• **WHAT TO WORK ON**
The whole of the data is to be duplicated precisely.

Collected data
━━━━━━━━━━━━━━━━━━━━
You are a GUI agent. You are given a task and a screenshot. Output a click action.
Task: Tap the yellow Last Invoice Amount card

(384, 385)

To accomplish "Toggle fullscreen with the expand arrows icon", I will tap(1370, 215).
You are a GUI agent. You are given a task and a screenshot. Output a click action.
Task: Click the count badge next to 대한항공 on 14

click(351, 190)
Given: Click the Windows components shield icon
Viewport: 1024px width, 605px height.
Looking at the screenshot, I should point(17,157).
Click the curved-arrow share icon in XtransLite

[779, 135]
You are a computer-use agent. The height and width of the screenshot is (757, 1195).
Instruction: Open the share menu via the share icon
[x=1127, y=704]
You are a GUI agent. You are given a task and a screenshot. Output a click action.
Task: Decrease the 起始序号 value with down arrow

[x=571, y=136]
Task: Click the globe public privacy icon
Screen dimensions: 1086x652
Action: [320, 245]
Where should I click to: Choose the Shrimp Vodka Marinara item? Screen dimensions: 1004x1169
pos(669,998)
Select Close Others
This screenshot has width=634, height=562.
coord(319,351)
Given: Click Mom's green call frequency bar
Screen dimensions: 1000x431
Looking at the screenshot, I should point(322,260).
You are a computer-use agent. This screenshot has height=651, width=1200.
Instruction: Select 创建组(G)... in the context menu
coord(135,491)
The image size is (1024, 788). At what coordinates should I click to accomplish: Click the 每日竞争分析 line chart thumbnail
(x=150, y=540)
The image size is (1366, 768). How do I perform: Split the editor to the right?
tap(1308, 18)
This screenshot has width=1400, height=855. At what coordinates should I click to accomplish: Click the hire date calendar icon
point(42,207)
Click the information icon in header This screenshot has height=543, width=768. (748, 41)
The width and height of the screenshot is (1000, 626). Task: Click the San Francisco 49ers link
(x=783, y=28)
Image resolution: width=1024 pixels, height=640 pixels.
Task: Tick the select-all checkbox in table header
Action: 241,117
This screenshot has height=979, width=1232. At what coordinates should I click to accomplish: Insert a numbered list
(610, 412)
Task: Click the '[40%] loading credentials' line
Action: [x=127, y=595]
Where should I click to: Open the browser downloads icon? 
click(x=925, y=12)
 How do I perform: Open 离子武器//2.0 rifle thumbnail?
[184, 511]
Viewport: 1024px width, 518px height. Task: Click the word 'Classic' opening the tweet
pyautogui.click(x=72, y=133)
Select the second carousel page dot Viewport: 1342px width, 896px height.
━━━━━━━━━━━━━━━━━━━━
• **TASK RESULT**
You are a GUI agent. You are given a task and a screenshot. Output a click action.
Task: Tap the yellow Last Invoice Amount card

(384, 385)

To accomplish "Toggle fullscreen with the expand arrows icon", I will tap(1370, 215).
You are a GUI agent. You are given a task and a screenshot. Output a click action.
Task: Click the count badge next to 대한항공 on 14

click(351, 190)
Given: Click the Windows components shield icon
Viewport: 1024px width, 605px height.
Looking at the screenshot, I should point(17,157).
Click the curved-arrow share icon in XtransLite

[779, 135]
You are a computer-use agent. The height and width of the screenshot is (757, 1195).
Instruction: Open the share menu via the share icon
[x=1127, y=704]
You are a GUI agent. You are given a task and a screenshot. Output a click action.
Task: Decrease the 起始序号 value with down arrow

[x=571, y=136]
Task: Click the globe public privacy icon
Screen dimensions: 1086x652
Action: [320, 245]
Where should I click to: Choose the Shrimp Vodka Marinara item? Screen dimensions: 1004x1169
pos(669,998)
Select Close Others
This screenshot has width=634, height=562.
coord(319,351)
Given: Click Mom's green call frequency bar
Screen dimensions: 1000x431
Looking at the screenshot, I should point(322,260).
You are a computer-use agent. This screenshot has height=651, width=1200.
Instruction: Select 创建组(G)... in the context menu
coord(135,491)
The image size is (1024, 788). At what coordinates should I click to accomplish: Click the 每日竞争分析 line chart thumbnail
(x=150, y=540)
The image size is (1366, 768). How do I perform: Split the editor to the right?
tap(1308, 18)
This screenshot has width=1400, height=855. At what coordinates should I click to accomplish: Click the hire date calendar icon
point(42,207)
Click the information icon in header This screenshot has height=543, width=768. (748, 41)
The width and height of the screenshot is (1000, 626). Task: Click the San Francisco 49ers link
(x=783, y=28)
Image resolution: width=1024 pixels, height=640 pixels.
Task: Tick the select-all checkbox in table header
Action: 241,117
This screenshot has height=979, width=1232. At what coordinates should I click to accomplish: Insert a numbered list
(610, 412)
Task: Click the '[40%] loading credentials' line
Action: [x=127, y=595]
Where should I click to: Open the browser downloads icon? 
click(x=925, y=12)
 How do I perform: Open 离子武器//2.0 rifle thumbnail?
[184, 511]
Viewport: 1024px width, 518px height. Task: Click the word 'Classic' opening the tweet
pyautogui.click(x=72, y=133)
Select the second carousel page dot Viewport: 1342px width, 896px height.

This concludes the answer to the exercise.